Lorsque ces tendons commencent à s’user mais ne sont pas détachés de l’os sur lequel ils sont attachés, on parle de tendinopathie ou tendinite et lorsque les tendons ne sont plus fixés sur l’os, on parle alors de rupture de la coiffe des rotateurs. Ces lésions sont particulièrement présentes après 50 ans

Traitement :

Le traitement est médical (repos, corticoïdes), le plus souvent, sauf en cas de rupture des tendons où le traitement chirurgical est indiqué.

Fractures :

Les fractures de l’extrémité proximale de l’humérus sont souvent complexes, impliquant à la fois l’os et les tendons qui servent à bouger l’épaule,  entrainant un risque fonctionnel majeur

Traitement :

Il peut être médical si les lésions ne sont pas ou peu déplacées

Il est chirurgical en cas de lésion déplacée entrainant un mauvais pronostic fonctionnel, avec une ostéosynthèse (réparation d’os) par plaque ou clou ou vis ou il peut être nécessaire de remplacer l‘articulation par une prothèse.

La traumatologie du poignet :

Les fractures de l’extrémite distale (la plus proche du poignet) du radius sont des fractures intéressant essentiellement la métaphyse mais pouvant aussi concerner l’épiphyse distale. L’épiphyse distale est articulaire avec la tête de l’ulna et la première rangée du carpe (scaphoïde et lunatum).

Il faut opposer les fractures extra-articulaires qui sont l’apanage du sujet âgé et qui succèdent le plus souvent à un traumatisme à basse énergie, des fractures articulaires complexes touchant plus volontiers le sujet jeune et résultant d’un traumatisme à haute énergie. Ce sont ces fractures qui sont les plus difficiles à traiter et qui justifient une prise en charge plus précise. Il existe en effet un parallélisme entre la qualité de la réduction anatomique et le résultat fonctionnel.

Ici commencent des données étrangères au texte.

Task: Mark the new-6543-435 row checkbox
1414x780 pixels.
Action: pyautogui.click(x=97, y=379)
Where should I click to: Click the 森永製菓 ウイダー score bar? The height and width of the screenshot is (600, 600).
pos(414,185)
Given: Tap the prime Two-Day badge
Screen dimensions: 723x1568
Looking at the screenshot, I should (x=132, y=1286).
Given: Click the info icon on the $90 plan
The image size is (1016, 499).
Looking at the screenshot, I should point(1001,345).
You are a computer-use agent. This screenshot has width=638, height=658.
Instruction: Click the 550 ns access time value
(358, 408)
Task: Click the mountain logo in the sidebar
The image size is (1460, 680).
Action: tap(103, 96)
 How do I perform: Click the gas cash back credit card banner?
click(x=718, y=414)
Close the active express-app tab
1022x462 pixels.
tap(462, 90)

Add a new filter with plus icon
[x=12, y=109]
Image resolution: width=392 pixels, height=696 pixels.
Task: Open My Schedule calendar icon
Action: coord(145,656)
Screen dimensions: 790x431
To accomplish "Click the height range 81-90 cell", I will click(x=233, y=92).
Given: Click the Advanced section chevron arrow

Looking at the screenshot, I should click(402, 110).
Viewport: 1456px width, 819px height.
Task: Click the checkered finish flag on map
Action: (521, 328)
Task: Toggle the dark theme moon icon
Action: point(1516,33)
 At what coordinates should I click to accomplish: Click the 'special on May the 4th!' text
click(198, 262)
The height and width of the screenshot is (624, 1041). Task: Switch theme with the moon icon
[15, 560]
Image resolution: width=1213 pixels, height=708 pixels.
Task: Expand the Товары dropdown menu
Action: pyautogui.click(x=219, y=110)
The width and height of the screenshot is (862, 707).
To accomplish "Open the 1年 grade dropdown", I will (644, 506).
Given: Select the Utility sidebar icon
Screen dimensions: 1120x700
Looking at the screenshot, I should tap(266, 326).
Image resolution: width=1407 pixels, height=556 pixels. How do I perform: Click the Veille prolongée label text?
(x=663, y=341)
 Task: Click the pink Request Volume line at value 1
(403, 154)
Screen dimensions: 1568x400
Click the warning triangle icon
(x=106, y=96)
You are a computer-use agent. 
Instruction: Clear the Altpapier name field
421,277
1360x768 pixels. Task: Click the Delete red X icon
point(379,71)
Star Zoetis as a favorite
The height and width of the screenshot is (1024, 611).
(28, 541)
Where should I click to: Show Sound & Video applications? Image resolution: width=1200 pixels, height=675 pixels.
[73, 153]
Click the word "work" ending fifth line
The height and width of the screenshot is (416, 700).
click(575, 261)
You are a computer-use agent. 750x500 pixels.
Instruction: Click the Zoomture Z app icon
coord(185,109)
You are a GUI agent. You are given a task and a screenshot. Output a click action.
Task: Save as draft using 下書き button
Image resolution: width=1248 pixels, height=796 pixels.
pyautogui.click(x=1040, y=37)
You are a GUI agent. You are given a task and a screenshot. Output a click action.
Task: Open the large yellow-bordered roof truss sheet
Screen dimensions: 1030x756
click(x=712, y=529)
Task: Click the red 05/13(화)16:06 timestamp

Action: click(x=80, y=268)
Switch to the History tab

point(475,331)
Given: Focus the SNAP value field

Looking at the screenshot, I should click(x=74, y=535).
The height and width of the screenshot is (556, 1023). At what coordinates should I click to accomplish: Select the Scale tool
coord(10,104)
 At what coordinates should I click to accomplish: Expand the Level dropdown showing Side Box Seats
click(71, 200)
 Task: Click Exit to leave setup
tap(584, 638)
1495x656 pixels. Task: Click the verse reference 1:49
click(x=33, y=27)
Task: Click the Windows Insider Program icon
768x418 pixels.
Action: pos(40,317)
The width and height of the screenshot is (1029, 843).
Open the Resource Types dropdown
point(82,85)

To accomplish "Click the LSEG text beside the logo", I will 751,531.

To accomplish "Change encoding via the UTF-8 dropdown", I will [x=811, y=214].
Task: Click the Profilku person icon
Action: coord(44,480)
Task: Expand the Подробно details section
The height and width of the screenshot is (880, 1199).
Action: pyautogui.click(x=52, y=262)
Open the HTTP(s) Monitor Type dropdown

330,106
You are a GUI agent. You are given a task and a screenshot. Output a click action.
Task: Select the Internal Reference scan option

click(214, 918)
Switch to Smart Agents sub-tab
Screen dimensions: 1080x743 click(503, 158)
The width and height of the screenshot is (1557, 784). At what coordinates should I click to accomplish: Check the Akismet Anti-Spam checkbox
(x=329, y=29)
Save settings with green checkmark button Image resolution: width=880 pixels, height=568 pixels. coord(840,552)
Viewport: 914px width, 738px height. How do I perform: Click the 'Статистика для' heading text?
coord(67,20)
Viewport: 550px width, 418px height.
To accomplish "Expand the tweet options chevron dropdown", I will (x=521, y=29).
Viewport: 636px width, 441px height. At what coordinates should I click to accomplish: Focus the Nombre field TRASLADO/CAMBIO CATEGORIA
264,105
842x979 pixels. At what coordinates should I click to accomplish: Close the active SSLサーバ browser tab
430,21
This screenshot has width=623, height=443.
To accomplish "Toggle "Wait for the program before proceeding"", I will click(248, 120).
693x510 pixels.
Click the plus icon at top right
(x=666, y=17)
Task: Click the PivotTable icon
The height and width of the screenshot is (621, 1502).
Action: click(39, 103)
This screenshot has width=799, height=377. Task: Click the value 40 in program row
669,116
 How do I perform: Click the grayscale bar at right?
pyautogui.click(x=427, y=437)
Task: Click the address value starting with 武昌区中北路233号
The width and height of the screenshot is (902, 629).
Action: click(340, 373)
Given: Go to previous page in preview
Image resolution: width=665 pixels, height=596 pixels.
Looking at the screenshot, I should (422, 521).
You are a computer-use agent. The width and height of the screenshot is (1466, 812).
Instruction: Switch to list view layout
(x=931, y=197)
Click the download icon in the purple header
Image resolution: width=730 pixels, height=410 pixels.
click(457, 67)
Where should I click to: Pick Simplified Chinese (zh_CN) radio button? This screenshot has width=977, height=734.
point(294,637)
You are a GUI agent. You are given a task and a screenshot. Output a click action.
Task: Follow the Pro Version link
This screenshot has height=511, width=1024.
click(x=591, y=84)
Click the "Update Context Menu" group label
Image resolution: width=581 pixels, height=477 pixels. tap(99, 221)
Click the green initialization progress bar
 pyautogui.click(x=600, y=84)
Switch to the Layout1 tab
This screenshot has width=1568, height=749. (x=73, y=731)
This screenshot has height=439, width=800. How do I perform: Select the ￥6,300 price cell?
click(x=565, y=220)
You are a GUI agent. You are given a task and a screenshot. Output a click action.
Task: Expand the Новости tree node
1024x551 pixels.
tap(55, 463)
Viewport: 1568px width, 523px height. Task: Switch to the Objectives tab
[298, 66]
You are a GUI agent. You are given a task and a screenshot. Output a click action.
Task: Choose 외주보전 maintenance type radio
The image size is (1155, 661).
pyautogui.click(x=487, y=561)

Il s’agit de la lésion la plus fréquente des lésions osseuses traumatiques devant les fractures de l’extrémité proximale du fémur.

Traitement :

Le but du traitement est de réduire les fractures déplacées (sous anesthésie), et de stabiliser cette réduction, soit par un traitement orthopédique (plâtre ou résine) si la réduction est stable, soit par une méthode chirurgicale si la réduction est instable ou la fracture comminutive d’emblée.

Il existe 3 méthodes chirurgicales qui peuvent être associées : les broches, les plaques vissées, et le fixateur externe. Le traitement peut être complété par un comblement par greffe osseuse ou un substitut osseux ou du ciment.

Selon la fracture, le chirurgien décidera de la solution la plus adaptée et de la nécessité ou non d’une intervention chirurgicale.